話題は何でもかまいません。哲学について話しても、夢について話しても、何でもOK。ただ、毎日10分間向かい合えばいいのです。米Lifehacker編集部のWalter Glenn氏は、効果的なコミュニケーションをするために独自のルールを設けているそう。

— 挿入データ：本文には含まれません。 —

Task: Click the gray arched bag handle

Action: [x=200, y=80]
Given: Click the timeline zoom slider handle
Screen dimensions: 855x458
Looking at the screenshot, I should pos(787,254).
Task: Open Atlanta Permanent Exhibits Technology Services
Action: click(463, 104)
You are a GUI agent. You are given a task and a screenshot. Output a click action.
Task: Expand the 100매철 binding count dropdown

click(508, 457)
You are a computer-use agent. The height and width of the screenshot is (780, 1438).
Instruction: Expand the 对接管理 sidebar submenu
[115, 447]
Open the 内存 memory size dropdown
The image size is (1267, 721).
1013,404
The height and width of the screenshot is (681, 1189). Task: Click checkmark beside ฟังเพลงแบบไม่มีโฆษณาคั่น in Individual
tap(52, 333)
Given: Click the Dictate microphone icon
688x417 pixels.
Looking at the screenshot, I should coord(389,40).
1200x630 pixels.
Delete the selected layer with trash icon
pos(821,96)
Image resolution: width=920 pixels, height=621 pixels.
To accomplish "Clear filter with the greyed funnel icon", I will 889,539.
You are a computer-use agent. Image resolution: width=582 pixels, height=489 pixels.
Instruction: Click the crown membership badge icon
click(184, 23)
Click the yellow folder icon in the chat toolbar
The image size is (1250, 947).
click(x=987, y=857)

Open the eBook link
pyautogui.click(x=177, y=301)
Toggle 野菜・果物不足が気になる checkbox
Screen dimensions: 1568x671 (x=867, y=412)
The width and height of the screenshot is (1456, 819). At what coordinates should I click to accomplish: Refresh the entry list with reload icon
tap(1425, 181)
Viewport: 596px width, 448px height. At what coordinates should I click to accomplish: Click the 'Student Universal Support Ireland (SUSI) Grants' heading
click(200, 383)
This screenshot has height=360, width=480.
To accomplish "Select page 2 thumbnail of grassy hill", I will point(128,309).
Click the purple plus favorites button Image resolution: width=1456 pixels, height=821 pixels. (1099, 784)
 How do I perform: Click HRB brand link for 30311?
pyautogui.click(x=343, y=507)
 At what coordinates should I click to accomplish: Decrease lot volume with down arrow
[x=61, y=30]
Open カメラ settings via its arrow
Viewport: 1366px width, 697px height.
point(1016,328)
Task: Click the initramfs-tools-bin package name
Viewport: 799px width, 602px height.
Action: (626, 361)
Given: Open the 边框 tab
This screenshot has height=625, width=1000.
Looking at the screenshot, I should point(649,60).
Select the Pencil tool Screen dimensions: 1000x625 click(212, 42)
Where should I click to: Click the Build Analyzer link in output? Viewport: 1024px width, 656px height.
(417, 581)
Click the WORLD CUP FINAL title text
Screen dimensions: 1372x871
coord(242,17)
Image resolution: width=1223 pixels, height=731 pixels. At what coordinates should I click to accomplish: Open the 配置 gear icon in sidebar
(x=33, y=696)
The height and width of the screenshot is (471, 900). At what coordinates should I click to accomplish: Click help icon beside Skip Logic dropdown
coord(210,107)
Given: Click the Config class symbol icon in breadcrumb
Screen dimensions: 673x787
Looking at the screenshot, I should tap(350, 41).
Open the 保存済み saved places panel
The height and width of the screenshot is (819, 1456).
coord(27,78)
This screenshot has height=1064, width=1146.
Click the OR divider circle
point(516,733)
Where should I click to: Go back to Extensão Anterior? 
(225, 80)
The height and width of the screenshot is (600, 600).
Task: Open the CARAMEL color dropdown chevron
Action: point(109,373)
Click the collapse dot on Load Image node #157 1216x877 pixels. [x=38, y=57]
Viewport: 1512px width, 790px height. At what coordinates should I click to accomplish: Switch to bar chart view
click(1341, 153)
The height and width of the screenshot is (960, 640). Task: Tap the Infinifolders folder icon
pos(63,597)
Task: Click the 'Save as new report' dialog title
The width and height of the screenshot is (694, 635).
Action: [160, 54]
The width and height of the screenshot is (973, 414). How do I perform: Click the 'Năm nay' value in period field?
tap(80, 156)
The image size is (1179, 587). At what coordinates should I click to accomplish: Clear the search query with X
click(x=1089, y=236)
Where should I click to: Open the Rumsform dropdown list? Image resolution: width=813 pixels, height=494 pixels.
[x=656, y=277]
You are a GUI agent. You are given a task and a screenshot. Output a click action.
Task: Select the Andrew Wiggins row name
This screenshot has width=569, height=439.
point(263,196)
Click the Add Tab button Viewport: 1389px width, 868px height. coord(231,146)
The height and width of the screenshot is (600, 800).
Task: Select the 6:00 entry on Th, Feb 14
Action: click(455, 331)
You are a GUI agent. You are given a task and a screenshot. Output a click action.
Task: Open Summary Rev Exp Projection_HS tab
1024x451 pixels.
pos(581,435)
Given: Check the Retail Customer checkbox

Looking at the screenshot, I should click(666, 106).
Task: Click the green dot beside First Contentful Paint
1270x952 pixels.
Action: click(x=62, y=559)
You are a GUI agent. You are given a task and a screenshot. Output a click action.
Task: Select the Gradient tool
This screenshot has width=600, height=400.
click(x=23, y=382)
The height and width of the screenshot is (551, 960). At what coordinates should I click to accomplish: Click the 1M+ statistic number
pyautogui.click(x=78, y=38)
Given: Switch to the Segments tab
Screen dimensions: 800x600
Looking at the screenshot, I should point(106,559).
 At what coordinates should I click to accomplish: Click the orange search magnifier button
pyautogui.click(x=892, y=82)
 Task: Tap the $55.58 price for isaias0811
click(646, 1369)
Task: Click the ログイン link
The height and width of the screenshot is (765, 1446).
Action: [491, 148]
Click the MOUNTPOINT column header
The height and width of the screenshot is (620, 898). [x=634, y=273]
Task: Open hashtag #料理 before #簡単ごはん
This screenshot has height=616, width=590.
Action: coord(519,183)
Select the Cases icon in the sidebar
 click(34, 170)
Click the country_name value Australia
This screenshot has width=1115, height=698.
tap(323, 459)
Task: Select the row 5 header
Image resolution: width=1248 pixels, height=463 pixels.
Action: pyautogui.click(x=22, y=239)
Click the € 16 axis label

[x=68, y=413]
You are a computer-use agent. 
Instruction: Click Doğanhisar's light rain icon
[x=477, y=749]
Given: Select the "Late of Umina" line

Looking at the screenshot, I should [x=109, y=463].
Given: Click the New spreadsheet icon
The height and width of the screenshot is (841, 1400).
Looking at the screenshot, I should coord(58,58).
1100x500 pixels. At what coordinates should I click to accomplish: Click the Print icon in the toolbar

相手にフラストレーションを吐き出す機会を与えるのです。これはパートナーとしての役割の一つでもあります。フラストレーションの原因があなた自身であれ、他の誰かであれ、ただ黙って聞きましょう。ケンカになってもOKです。ただし、ルールはしっかり決めておいたほうがよいでしょう。私と妻は以下のルールを守っています。ケンカの後始末が重要だとGlenn氏は言います。ケンカそのものは悪いことではないのです。私も元妻もあまりケンカをしないタイプでした。衝突しないことが必ずしもよいとは言えないでしょう。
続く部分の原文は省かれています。